Return every record verbatim.

--

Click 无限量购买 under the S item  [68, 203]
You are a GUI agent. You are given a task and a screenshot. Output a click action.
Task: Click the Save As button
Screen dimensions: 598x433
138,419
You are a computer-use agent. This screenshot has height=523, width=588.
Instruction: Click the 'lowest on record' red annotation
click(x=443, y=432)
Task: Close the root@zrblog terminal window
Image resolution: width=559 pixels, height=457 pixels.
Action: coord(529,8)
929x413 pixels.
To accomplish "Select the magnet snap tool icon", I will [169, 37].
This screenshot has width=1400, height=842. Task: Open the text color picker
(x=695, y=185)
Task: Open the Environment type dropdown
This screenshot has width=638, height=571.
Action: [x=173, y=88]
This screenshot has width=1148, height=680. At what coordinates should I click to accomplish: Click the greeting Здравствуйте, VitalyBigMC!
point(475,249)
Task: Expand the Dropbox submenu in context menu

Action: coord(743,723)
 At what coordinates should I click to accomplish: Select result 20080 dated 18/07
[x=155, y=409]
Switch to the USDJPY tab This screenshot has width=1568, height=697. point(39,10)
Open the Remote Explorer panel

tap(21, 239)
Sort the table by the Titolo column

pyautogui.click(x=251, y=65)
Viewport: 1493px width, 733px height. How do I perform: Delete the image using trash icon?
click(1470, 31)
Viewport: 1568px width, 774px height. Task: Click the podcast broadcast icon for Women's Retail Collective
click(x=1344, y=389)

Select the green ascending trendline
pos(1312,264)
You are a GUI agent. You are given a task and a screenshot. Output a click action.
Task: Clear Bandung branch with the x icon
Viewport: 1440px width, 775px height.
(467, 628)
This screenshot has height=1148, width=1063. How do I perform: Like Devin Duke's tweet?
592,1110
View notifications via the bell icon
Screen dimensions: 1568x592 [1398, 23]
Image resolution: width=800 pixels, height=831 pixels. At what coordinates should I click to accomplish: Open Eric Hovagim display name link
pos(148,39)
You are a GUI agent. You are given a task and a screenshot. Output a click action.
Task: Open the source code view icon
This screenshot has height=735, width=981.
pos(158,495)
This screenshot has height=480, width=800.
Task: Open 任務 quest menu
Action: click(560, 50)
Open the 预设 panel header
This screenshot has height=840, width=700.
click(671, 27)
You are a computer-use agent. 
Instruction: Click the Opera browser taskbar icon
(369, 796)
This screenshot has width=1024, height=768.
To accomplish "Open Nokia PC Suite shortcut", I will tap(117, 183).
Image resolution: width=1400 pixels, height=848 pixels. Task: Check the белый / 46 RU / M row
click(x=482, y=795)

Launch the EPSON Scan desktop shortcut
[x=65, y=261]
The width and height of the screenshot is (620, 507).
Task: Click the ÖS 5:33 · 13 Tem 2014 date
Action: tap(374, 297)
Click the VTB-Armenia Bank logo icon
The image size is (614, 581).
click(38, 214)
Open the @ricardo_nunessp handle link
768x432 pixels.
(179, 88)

--

■ **RESPONSE TO THE EXERCISE**
Click 无限量购买 under the S item  [68, 203]
You are a GUI agent. You are given a task and a screenshot. Output a click action.
Task: Click the Save As button
Screen dimensions: 598x433
138,419
You are a computer-use agent. This screenshot has height=523, width=588.
Instruction: Click the 'lowest on record' red annotation
click(x=443, y=432)
Task: Close the root@zrblog terminal window
Image resolution: width=559 pixels, height=457 pixels.
Action: coord(529,8)
929x413 pixels.
To accomplish "Select the magnet snap tool icon", I will [169, 37].
This screenshot has width=1400, height=842. Task: Open the text color picker
(x=695, y=185)
Task: Open the Environment type dropdown
This screenshot has width=638, height=571.
Action: [x=173, y=88]
This screenshot has width=1148, height=680. At what coordinates should I click to accomplish: Click the greeting Здравствуйте, VitalyBigMC!
point(475,249)
Task: Expand the Dropbox submenu in context menu

Action: coord(743,723)
 At what coordinates should I click to accomplish: Select result 20080 dated 18/07
[x=155, y=409]
Switch to the USDJPY tab This screenshot has width=1568, height=697. point(39,10)
Open the Remote Explorer panel

tap(21, 239)
Sort the table by the Titolo column

pyautogui.click(x=251, y=65)
Viewport: 1493px width, 733px height. How do I perform: Delete the image using trash icon?
click(1470, 31)
Viewport: 1568px width, 774px height. Task: Click the podcast broadcast icon for Women's Retail Collective
click(x=1344, y=389)

Select the green ascending trendline
pos(1312,264)
You are a GUI agent. You are given a task and a screenshot. Output a click action.
Task: Clear Bandung branch with the x icon
Viewport: 1440px width, 775px height.
(467, 628)
This screenshot has height=1148, width=1063. How do I perform: Like Devin Duke's tweet?
592,1110
View notifications via the bell icon
Screen dimensions: 1568x592 [1398, 23]
Image resolution: width=800 pixels, height=831 pixels. At what coordinates should I click to accomplish: Open Eric Hovagim display name link
pos(148,39)
You are a GUI agent. You are given a task and a screenshot. Output a click action.
Task: Open the source code view icon
This screenshot has height=735, width=981.
pos(158,495)
This screenshot has height=480, width=800.
Task: Open 任務 quest menu
Action: click(560, 50)
Open the 预设 panel header
This screenshot has height=840, width=700.
click(671, 27)
You are a computer-use agent. 
Instruction: Click the Opera browser taskbar icon
(369, 796)
This screenshot has width=1024, height=768.
To accomplish "Open Nokia PC Suite shortcut", I will tap(117, 183).
Image resolution: width=1400 pixels, height=848 pixels. Task: Check the белый / 46 RU / M row
click(x=482, y=795)

Launch the EPSON Scan desktop shortcut
[x=65, y=261]
The width and height of the screenshot is (620, 507).
Task: Click the ÖS 5:33 · 13 Tem 2014 date
Action: tap(374, 297)
Click the VTB-Armenia Bank logo icon
The image size is (614, 581).
click(38, 214)
Open the @ricardo_nunessp handle link
768x432 pixels.
(179, 88)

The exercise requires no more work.